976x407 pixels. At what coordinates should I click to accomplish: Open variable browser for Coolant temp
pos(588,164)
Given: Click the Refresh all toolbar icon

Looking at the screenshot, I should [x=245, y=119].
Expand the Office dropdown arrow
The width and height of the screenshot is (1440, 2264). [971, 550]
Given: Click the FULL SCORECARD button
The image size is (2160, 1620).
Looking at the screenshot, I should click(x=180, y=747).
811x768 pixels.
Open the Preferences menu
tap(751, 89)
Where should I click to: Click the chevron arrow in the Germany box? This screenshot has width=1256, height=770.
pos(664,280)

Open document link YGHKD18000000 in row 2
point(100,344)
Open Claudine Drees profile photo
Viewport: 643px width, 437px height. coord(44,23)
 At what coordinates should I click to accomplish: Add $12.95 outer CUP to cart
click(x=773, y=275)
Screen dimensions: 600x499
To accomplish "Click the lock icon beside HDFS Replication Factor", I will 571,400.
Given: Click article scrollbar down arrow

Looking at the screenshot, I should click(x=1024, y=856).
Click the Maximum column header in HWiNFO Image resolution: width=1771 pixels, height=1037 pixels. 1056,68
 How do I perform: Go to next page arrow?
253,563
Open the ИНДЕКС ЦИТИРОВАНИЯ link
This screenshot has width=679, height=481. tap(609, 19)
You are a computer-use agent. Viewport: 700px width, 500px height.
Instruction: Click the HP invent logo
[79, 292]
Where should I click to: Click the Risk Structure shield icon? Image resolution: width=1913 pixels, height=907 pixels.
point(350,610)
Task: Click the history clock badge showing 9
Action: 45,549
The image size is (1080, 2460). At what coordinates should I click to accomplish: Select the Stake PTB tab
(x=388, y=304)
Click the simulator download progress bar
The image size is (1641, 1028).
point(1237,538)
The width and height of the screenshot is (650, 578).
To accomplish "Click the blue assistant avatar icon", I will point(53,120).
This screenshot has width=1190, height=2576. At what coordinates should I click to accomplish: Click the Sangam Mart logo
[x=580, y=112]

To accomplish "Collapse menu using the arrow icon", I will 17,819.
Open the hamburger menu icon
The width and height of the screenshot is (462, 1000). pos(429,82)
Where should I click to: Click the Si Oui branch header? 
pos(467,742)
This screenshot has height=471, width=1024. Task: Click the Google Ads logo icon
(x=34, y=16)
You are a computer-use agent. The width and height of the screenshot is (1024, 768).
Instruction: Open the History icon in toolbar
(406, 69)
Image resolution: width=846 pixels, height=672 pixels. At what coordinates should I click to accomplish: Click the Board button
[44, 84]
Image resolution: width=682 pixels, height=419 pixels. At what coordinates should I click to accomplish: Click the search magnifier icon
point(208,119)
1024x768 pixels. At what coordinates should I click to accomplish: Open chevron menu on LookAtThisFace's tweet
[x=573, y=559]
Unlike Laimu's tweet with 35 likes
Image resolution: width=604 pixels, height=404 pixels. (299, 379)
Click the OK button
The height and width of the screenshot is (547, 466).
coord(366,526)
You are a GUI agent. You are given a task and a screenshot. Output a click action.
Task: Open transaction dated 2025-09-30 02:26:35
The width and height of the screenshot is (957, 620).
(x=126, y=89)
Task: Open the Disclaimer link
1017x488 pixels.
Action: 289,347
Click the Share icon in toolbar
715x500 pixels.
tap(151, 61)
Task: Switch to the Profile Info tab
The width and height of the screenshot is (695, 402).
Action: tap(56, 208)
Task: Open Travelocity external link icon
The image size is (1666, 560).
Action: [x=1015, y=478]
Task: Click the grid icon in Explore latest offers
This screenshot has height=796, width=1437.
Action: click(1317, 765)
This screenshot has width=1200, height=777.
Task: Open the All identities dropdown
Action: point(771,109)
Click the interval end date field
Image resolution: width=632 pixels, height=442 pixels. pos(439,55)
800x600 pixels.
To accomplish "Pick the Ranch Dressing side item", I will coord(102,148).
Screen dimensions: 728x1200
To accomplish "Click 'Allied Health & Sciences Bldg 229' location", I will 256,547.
=-=-=
Goal of the exercise.
Nothing but a number should be given for this: how many lines in the entries above contain "computer"?

Written answer.
2